- **Epstein-Zin preferences**: Separates risk aversion $\gamma$ from the IES $\psi$. Fixes the riskfree rate puzzle without constraining $\gamma$. Under i.i.d. consumption growth, does not resolve the equity premium puzzle — requires the long-run risks channel.

**In Week 3**, we will study two of the most influential quantitative models: the **long-run risks model** of Bansal and Yaron (2004), which combines Epstein-Zin preferences with persistent consumption growth, and the **disaster risk model** of Barro (2006) and Rietz (1988), which introduces rare, extreme consumption events.

---

## Problem Set — Week 2

**Problem 1 — Lucas tree with log utility**: Consider a Lucas tree economy with $u(C) = \ln C$, $\beta \in (0,1)$, and i.i.d. dividend growth $D_{t+1}/D_t = G$ deterministic. (a) Solve for the equilibrium price-dividend ratio $\kappa$ analytically. (b) Show that the equity return is constant and equals $G/\beta$. (c) How does the equilibrium change if $G > 1/\beta$? Interpret.

**Problem 2 — The Euler equation under CRRA**: Suppose $u(C) = C^{1-\gamma}/(1-\gamma)$ and log dividend growth $g_t \sim \mathcal{N}(\mu_g, \sigma_g^2)$ i.i.d. (a) Derive the exact formula for $E[M_{t+1}]$, $E[R_m]$, and $\text{Cov}(M_{t+1}, R_{m,t+1})$. (b) Verify that $E[M_{t+1}] \cdot E[R_{m,t+1}] + \text{Cov}(M, R_m) = 1$. (c) Show that the equity premium in logs equals $\gamma \sigma_g^2$ when consumption equals dividends.

# DATASET EXCERPTS
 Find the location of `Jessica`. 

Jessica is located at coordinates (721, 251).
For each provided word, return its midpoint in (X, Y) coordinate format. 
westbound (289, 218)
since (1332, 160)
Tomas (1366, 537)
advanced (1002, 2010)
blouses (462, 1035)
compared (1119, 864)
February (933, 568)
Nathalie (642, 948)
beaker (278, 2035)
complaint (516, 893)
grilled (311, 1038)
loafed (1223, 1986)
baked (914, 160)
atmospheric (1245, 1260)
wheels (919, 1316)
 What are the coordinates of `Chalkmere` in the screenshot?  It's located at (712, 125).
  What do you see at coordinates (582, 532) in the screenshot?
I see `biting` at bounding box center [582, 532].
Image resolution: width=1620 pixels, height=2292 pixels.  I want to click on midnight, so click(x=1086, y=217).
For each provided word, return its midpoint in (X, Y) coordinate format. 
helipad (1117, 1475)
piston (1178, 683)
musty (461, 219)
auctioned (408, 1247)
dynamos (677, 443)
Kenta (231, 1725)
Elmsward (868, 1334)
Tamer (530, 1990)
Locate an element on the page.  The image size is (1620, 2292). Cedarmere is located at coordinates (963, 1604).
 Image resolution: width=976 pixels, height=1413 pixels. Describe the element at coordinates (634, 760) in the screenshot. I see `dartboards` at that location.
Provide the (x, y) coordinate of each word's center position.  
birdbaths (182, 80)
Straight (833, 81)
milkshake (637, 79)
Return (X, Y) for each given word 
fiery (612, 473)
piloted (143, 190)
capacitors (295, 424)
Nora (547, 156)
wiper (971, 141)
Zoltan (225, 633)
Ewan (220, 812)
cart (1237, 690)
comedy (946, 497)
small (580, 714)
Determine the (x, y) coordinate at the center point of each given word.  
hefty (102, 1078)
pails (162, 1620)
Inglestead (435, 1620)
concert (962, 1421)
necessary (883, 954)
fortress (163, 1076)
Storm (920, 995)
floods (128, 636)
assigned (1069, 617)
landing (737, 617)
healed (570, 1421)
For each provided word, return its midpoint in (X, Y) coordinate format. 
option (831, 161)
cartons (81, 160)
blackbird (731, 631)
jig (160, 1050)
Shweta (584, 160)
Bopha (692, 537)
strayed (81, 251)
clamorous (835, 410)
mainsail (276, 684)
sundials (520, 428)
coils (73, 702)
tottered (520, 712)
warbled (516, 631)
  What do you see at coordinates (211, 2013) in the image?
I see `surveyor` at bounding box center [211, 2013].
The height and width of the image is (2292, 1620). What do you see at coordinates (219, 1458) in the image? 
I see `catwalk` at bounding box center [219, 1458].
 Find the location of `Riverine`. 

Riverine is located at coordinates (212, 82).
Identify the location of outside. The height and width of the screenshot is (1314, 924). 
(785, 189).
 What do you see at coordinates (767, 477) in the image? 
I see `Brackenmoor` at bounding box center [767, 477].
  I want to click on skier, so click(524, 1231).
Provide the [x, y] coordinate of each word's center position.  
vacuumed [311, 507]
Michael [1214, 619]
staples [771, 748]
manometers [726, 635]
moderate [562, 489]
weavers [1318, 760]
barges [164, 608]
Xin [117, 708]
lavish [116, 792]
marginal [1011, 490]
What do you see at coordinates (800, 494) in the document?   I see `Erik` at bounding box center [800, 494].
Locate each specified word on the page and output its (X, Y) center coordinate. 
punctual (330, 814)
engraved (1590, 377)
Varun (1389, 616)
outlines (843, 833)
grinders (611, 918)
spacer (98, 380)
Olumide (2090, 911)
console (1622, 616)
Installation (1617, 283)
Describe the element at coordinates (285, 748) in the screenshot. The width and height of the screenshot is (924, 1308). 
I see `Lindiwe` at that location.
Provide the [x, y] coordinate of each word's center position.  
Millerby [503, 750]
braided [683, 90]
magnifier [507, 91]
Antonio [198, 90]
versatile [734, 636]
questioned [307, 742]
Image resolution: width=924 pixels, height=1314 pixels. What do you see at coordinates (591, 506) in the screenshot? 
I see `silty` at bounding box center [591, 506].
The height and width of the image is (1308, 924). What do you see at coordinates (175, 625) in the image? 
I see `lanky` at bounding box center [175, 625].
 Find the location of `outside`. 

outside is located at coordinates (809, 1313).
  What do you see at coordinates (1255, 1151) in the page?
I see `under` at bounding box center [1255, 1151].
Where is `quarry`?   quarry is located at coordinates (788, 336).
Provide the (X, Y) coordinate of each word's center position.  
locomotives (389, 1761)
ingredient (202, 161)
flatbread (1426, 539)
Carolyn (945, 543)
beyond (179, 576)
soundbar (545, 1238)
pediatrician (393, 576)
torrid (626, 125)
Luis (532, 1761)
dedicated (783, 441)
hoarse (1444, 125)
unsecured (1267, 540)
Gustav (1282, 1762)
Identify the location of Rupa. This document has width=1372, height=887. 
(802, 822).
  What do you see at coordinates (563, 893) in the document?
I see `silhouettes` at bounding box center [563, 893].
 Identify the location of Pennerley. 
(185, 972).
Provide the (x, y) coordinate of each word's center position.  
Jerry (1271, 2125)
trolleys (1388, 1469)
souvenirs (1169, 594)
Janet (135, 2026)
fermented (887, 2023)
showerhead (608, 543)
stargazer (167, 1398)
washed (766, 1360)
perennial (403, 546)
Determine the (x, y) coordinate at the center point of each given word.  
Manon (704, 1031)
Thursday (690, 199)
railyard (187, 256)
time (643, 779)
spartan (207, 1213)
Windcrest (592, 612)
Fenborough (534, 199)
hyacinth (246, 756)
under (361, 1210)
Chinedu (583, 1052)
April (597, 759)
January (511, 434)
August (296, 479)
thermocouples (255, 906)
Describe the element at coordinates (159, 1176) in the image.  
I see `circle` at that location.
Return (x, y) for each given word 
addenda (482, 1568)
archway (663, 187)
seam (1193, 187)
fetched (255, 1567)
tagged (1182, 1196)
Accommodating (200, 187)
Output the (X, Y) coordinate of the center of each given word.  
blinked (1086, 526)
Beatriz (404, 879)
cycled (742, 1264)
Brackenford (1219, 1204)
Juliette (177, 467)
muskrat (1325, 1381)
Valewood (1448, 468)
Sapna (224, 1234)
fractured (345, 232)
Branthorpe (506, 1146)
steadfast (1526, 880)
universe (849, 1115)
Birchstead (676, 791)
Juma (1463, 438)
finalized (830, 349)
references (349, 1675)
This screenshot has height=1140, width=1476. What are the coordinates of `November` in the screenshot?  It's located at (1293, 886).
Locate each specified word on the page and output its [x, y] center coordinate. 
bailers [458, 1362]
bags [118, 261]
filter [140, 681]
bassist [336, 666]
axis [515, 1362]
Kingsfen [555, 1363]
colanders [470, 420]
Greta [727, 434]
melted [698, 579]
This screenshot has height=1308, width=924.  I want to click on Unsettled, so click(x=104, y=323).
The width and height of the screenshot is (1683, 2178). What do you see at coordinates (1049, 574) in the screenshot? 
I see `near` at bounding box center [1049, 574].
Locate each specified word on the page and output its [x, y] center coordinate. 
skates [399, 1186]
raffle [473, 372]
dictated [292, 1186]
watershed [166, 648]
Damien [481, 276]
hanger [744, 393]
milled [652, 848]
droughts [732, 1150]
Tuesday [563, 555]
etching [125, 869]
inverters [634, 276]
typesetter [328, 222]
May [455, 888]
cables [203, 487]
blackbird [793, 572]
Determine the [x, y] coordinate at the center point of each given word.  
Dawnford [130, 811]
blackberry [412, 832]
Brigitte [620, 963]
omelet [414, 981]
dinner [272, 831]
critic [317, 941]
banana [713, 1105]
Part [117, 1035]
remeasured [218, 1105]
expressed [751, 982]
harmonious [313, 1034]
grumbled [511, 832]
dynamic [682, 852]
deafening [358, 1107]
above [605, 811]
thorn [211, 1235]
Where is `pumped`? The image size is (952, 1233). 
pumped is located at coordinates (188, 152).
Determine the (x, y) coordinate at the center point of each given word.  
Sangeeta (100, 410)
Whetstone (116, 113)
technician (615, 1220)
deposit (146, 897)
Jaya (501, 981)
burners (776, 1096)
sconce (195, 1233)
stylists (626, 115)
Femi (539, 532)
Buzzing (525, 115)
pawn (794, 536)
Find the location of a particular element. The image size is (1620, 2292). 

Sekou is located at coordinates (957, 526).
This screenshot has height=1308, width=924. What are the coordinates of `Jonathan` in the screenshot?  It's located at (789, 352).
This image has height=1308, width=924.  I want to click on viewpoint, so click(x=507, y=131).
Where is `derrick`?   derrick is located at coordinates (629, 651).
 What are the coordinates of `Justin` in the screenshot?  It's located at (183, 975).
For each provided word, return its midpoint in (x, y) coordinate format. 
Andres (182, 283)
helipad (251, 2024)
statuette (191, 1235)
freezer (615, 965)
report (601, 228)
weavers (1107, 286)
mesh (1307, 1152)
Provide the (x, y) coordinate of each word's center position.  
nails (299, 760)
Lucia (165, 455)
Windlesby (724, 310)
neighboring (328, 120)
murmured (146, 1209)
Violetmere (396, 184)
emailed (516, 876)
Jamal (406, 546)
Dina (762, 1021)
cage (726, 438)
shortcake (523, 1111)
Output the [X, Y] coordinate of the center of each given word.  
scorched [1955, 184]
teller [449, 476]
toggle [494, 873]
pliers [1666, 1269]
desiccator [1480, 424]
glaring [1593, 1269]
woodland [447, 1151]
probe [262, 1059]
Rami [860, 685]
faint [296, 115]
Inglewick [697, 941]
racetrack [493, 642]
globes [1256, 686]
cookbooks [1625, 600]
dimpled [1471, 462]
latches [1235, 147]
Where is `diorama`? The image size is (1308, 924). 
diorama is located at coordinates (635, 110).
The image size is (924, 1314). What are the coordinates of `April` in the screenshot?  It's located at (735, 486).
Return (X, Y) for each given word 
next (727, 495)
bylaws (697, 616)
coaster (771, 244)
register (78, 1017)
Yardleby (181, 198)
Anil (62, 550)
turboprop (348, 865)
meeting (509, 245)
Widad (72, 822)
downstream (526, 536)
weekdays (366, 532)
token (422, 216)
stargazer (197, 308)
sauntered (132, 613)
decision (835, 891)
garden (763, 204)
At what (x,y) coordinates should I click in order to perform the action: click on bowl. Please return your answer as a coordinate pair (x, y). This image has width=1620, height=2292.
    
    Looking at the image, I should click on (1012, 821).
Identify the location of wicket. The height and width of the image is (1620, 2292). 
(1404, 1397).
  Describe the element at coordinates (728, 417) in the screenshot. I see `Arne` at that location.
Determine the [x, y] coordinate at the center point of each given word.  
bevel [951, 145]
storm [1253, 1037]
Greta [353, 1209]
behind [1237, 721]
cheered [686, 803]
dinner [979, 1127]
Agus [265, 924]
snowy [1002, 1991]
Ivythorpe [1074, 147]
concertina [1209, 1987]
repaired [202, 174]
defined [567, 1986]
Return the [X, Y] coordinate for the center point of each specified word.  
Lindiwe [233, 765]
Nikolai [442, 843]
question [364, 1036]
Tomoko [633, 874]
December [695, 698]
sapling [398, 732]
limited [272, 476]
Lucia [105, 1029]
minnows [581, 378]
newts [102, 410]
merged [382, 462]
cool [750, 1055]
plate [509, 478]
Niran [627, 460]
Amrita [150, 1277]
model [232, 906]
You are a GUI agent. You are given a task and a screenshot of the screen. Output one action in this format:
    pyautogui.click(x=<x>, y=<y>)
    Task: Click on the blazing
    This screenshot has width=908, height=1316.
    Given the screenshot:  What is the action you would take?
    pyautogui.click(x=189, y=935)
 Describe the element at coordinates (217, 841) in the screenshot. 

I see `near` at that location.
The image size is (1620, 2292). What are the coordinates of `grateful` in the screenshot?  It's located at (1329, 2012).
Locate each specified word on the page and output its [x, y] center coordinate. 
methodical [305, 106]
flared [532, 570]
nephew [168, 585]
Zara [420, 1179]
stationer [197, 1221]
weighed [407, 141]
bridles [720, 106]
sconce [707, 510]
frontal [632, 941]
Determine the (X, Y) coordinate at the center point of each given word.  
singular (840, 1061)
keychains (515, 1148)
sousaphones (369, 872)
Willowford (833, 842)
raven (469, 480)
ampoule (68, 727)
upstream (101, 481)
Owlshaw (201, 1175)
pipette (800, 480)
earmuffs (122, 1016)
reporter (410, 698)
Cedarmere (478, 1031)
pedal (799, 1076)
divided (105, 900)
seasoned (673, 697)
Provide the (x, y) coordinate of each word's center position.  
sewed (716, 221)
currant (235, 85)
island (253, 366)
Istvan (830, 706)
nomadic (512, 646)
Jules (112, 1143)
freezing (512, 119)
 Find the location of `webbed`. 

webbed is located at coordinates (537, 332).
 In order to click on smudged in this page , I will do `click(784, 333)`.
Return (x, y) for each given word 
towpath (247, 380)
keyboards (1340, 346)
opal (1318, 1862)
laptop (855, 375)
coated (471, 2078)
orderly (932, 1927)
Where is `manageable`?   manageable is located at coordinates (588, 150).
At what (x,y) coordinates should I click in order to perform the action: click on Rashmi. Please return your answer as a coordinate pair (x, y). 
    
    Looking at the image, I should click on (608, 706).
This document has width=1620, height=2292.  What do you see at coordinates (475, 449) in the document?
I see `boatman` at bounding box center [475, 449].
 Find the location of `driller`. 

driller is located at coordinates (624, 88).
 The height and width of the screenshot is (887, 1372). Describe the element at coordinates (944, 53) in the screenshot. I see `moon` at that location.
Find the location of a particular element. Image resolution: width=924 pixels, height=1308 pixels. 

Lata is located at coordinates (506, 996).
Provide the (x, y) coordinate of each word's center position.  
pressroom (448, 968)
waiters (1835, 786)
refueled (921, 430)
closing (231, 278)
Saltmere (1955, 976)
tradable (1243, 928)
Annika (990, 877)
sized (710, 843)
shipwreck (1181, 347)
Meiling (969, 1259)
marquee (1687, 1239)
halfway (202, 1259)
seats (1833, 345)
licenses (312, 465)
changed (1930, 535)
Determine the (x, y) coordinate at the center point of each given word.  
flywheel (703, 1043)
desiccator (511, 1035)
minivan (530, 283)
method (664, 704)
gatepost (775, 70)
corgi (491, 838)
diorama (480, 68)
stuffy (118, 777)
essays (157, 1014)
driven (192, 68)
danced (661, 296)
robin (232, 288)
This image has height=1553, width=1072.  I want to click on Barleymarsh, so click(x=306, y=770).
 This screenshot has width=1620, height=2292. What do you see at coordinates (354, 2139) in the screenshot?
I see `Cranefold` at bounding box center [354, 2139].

# ACTIVITIES
(A) Answer these from the asset pricing notes, one line each:
(i) Which two parameters do Epstein-Zin preferences separate?
(ii) What does the long-run risks model of Bansal and Yaron (2004) combine?
(iii) In Problem 1, what value is the constant equity return to be shown equal to?
(B) Please list every work the asset pricing notes cite by author and year.
(C) Carry on the asset pricing notes past their last line with the next part.

# ANSWERS TO THE TASKS
(A)
(i) Risk aversion $\gamma$ and the IES $\psi$.
(ii) Epstein-Zin preferences with persistent consumption growth.
(iii) $G/\beta$.

(B) Bansal and Yaron (2004); Barro (2006); Rietz (1988).

(C)
**Problem 3 — The CAPM beta**: A portfolio $p$ has expected return 9%, beta 1.2, and idiosyncratic volatility 20%. The riskfree rate is 2% and the market risk premium is 5%. (a) What is the CAPM alpha of this portfolio? (b) If you build an equally weighted portfolio of 100 such assets (each with idiosyncratic vol 20% and the same beta), what is the variance of the resulting portfolio? What happens as $N \to \infty$? (c) Explain in words why idiosyncratic risk is not priced.

**Problem 4 — Equity premium puzzle calibration**: Using the formulas derived in this notebook, (a) find the value of $\gamma$ (with $\beta = 0.99$) that simultaneously minimises the sum of squared deviations of the model's equity premium and riskfree rate from the US data targets. (b) Compare this to the individual solutions. (c) At the solution $\gamma$, compute the implied HJ distance and the implied coefficient of variation of $M$.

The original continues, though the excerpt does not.